Фамилия значила слишком много – замужняя дочь даже вычеркивалась из родословной. Понимая, что этот аргумент не сработает, Тан Шоу перешел к эмоциям:
— Четвертая барышня – ваша дочь, и ее тяготы вам небезразличны. Мы можем помогать, но не вечно. Я хочу поддержать не Чжао, а племянников – ваших внуков. Разве дядя не вправе помочь родне?
Родители оставались непреклонны, пока Сюн Чжуаншань не вмешался:
— Решение принято. Рецепты принадлежат моему фулану, и только он решает, кому их передавать.
Это привело их в замешательство. Если Тан Шоу так щедро делился семейными секретами, значит, в своем роду он был любимцем. А они, выходит, слишком суровы к дочери...
— Те рецепты, что у вас есть, уже известны другим, так что не жалко отдать их четвертой сестрице. А грецкие печенья останутся исключительно в семье Сюн.
— Но как гарантировать, что Чжао не выведают рецепт? — спросил отец.
— Наоборот, нужно устроить публичную церемонию с приглашением старейшин обеих деревень. Объявить, что это – личное приданое четвертой сестрицы, которое она может передать только своим детям. Если Чжао посмеют украсть секрет... мы заберем четвертую сестрицу обратно.
— То есть развод?! — ахнула мать.
— Нет, — твердо сказал Тан Шоу. — Она сама оставит мужа.
«Оставит мужа»... Мать Сюн никогда не слышала о таком.

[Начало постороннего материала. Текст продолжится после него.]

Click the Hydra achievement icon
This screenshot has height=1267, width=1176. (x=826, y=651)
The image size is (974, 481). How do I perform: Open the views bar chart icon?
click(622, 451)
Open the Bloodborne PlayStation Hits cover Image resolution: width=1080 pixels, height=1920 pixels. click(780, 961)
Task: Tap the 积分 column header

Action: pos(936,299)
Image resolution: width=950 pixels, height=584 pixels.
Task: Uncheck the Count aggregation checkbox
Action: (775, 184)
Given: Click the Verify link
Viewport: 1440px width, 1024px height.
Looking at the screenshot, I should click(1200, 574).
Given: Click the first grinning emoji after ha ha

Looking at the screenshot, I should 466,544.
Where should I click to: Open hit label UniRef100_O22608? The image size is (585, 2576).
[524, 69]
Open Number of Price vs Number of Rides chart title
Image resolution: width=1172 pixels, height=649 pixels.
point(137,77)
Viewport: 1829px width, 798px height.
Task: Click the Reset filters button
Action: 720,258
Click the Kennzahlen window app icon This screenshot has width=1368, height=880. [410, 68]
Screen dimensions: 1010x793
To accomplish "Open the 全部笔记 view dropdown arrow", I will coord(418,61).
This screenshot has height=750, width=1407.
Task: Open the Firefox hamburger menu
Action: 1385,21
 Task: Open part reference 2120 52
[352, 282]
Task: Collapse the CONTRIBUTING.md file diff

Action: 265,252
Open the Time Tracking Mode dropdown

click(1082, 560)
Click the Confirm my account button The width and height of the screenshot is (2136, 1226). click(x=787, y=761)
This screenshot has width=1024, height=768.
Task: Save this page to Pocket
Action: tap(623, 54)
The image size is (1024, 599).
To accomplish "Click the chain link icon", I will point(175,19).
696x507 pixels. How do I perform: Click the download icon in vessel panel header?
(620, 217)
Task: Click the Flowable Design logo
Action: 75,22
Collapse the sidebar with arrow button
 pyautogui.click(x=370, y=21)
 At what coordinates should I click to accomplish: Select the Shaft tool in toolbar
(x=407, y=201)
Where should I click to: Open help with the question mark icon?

— Именно так. Мы покажем Чжао, что наша четвертая сестрица – не бесприданница, а полноправная часть семьи Сюн, которая всегда найдет у нас поддержку.
«Всегда часть семьи...» — глаза матери наполнились слезами. Всю жизнь она терпела унижения от свекров, и никто не сказал ей этих слов. А теперь, на склоне лет, благодаря фулану второго сына, она наконец обрела то, о чем мечтала: чувство, что за спиной есть надежный дом.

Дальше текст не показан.